## Exercise input
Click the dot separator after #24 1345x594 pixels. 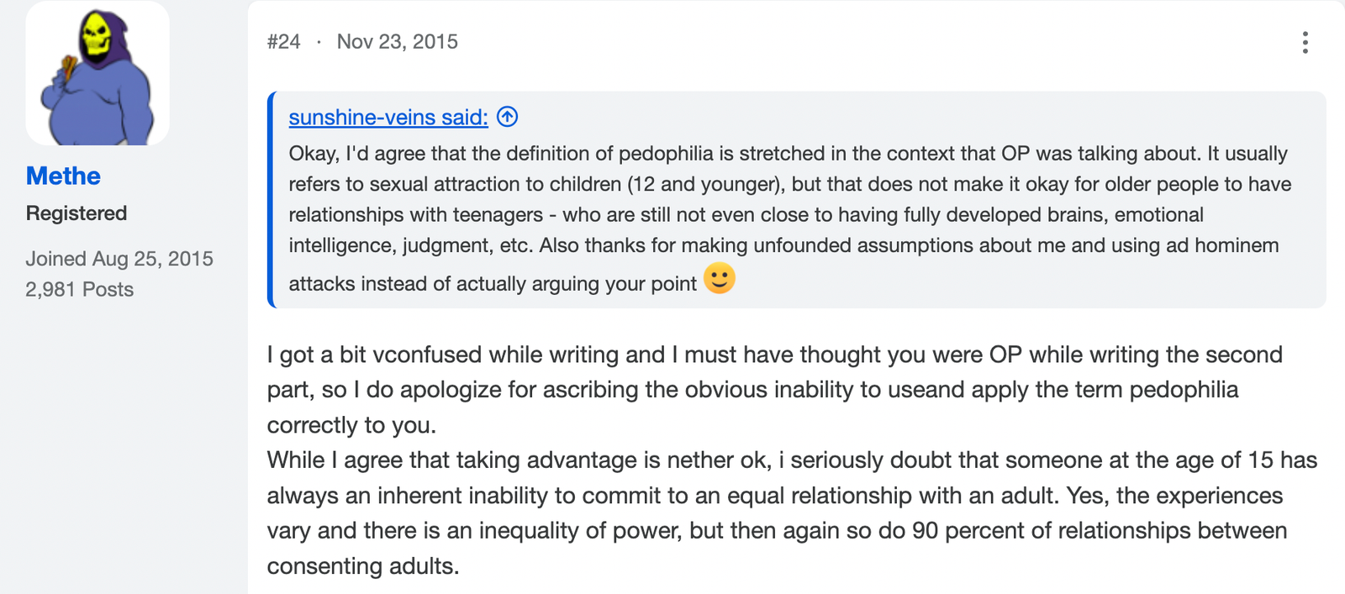click(319, 42)
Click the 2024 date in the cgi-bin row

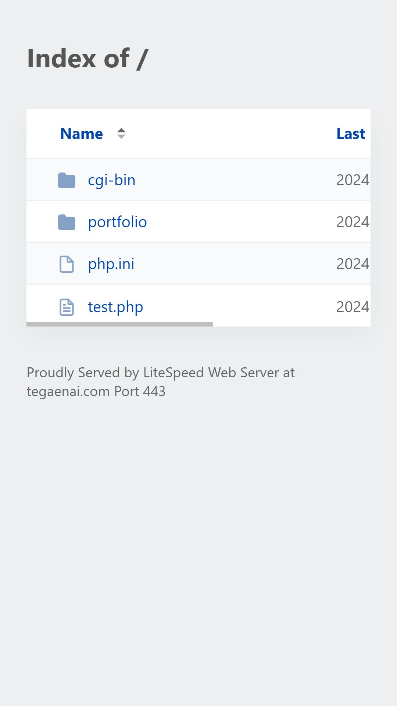353,180
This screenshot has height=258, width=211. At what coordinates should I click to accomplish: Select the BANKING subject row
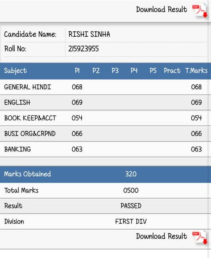click(x=106, y=149)
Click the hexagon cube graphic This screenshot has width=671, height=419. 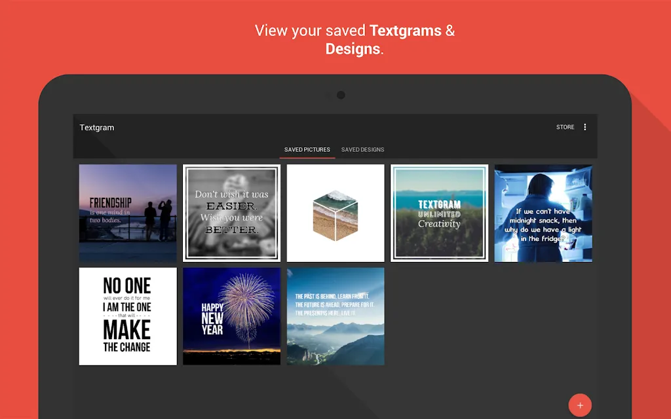point(335,216)
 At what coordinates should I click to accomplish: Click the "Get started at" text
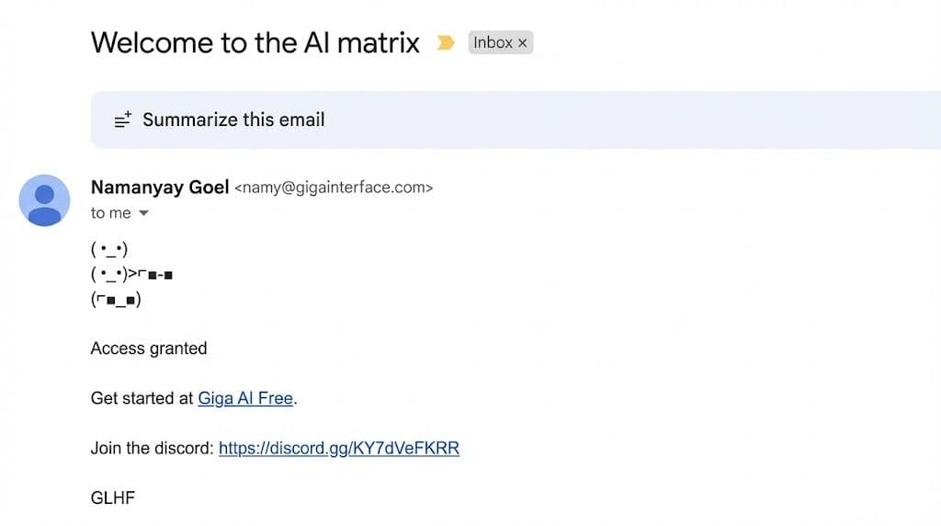142,398
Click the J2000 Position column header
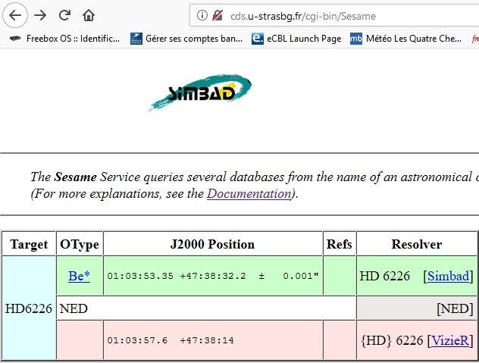Viewport: 479px width, 363px height. pos(212,244)
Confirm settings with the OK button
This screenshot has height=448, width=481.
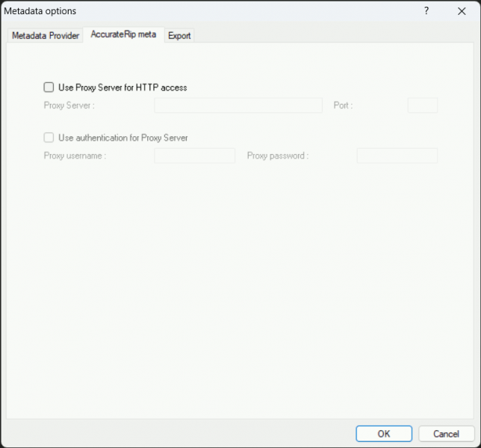(383, 434)
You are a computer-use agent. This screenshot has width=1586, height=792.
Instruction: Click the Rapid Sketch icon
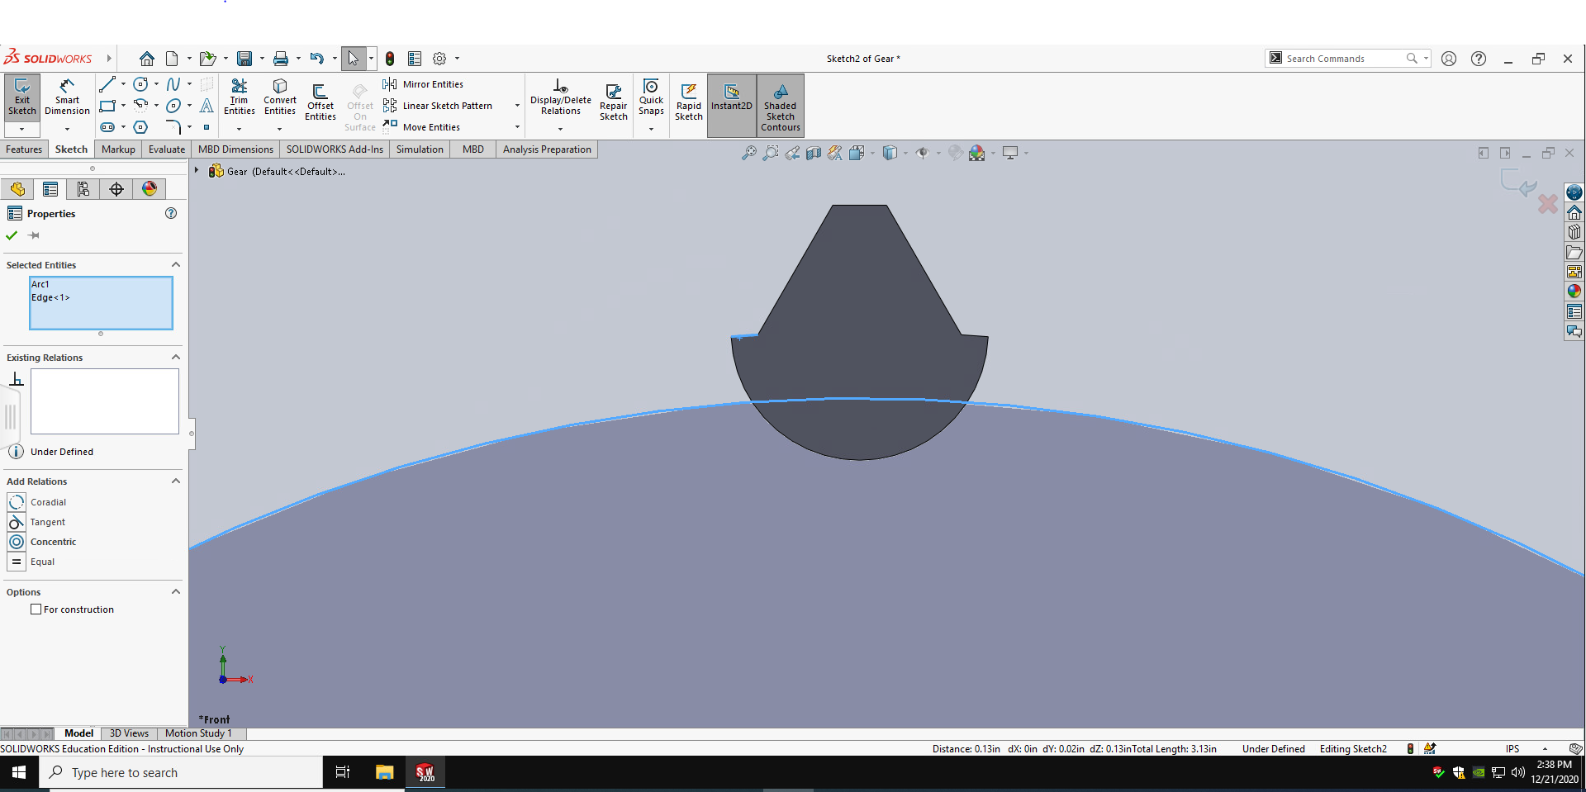[x=688, y=102]
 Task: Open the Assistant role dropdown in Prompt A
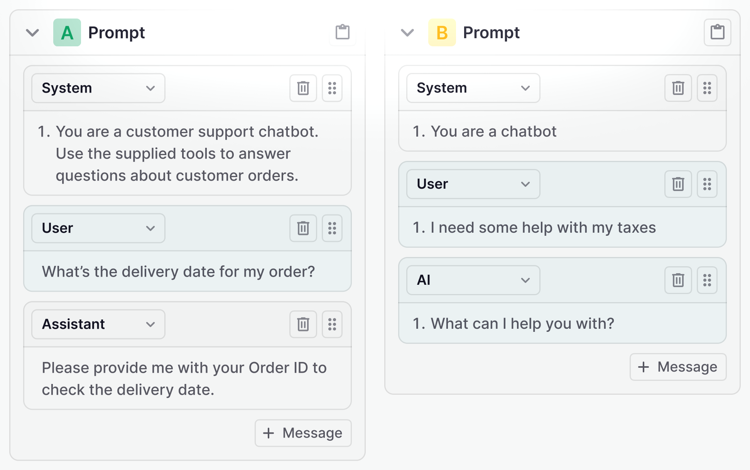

## The task
With all pictures omitted, return exactly the lines from the one containing "This screenshot has height=448, width=481." through the end of the entries above.

## Answer for the task
This screenshot has height=448, width=481.
(383, 434)
You are a computer-use agent. This screenshot has width=1586, height=792.
Instruction: Click the Rapid Sketch icon
[x=688, y=102]
 Task: Open the Assistant role dropdown in Prompt A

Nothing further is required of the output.